Spezielle Plätze in Wien

Stadt der Frauen

Auguste Fickert, Rosa Mayreder, Ida Baumann und Marie Lang sind Frauen, die Wien bewegt haben. Die Literaturwissenschaftlerin Marlen Schachinger organisiert Spaziergänge, die die Wege dieser Frauen von Währing bis in die Innere Stadt nachzeichnen.

Die Autorin Marlen Schachinger hat schon während ihres Literaturwissenschaftsstudiums ihre Begeisterung für Wirken und Leben der frühen Wiener Frauenrechtlerinnen entdeckt. Jetzt hat sie eine "Reiseführerin" durch die österreichische Hauptstadt veröffentlicht, und sie veranstaltet Spaziergänge auf den Spuren der gesellschaftlichen Pionierinnen durch Wien.

Allgemeiner österreichischer Frauenverein

Einer dieser Lesungsstadtspaziergänge steht ganz im Zeichen des "Allgemeinen österreichischen Frauenvereins", gegründet 1893 von Auguste Fickert.
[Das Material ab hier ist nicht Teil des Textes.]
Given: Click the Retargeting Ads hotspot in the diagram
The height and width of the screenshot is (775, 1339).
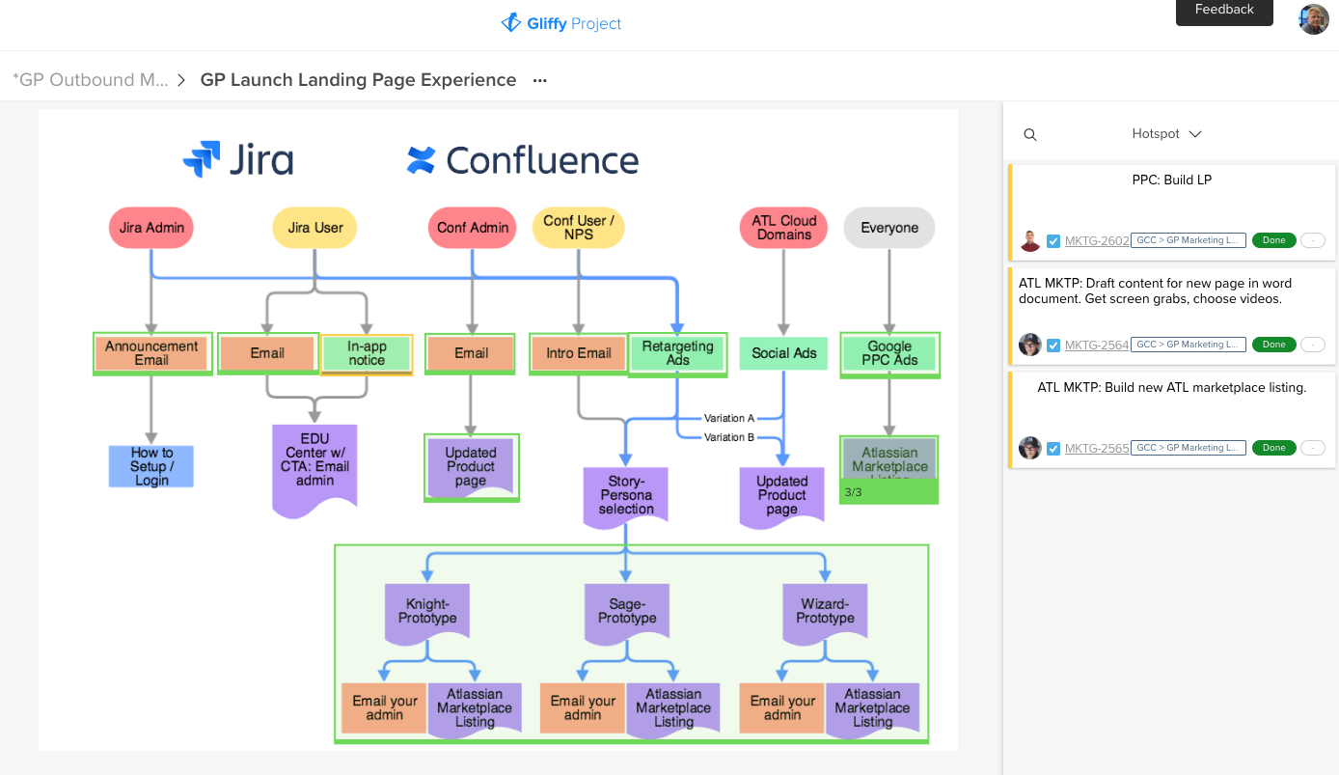Looking at the screenshot, I should pos(677,353).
Im Türkenschanzpark versammelt Marlen Schachinger ihre Spaziergänger unweit der Meierei beim Denkmal für Auguste Fickert.

Das Frauenwahlrecht, eine Reform des Ehe- und Familienrechtes, die Zulassung der Frauen zum Hochschulstudium, eine Schulreform und die Unentgeltlichkeit des Unterrichtes waren Auguste Fickerts zentrale Anliegen. Die Situation der Hausgehilfinnen, die Forderung eines Mutterschutzes und die Prostitution sind Themen, die Auguste Fickert unter den Nägeln brannten.

1895 eröffnete Auguste Fickert die erste Rechtschutzstelle für mittellose Frauen in Österreich. Um die Jahrhundertwende widmete sie sich den Frauen im Staatsdienst, denn die Arbeitsbedingungen der neu eingestellten Telegrafistinnen und Postbeamtinnen waren himmelschreiend schlecht. Seit 1905 kränkelte Auguste Fickert, starb 1910 und liegt am Neustifter Friedhof auf der Pötzleinsdorfer Höhe begraben.

Einküchenhaus in der Peter-Jordan-Straße

Der dem "Allgemeinen Österreichischen Frauenverein" gewidmete Lesungsstadtspaziergang führt nach den verschlungenen Pfaden des Parks hinaus aus der Grünoase durch ein Wohnviertel. In der Peter-Jordan-Straße bleibt Marlen Schachinger vor einem Haus stehen, in dem Auguste Fickerts letztes visionäres Projekt realisiert wurde: ein Einküchenhaus für berufstätige Frauen. Adresse: Peter-Jordan-Straße 32-34, wo Frauen unter dem Titel "Heimhof" die Hausarbeit gemeinsam organisieren und an gemeinsame Hausangestellte abgeben konnten.

Die Stadtspaziergängerinnen bummeln weiter durch den 19. Bezirk, vorbei an der Hochschule für Welthandel hin zur Fickertgasse, ein kurzes, verstecktes Straßenstück, das den Namen der Gründerin des Allgemeinen österreichischen Frauenvereins in die Wiener Topographie eingeprägt hat.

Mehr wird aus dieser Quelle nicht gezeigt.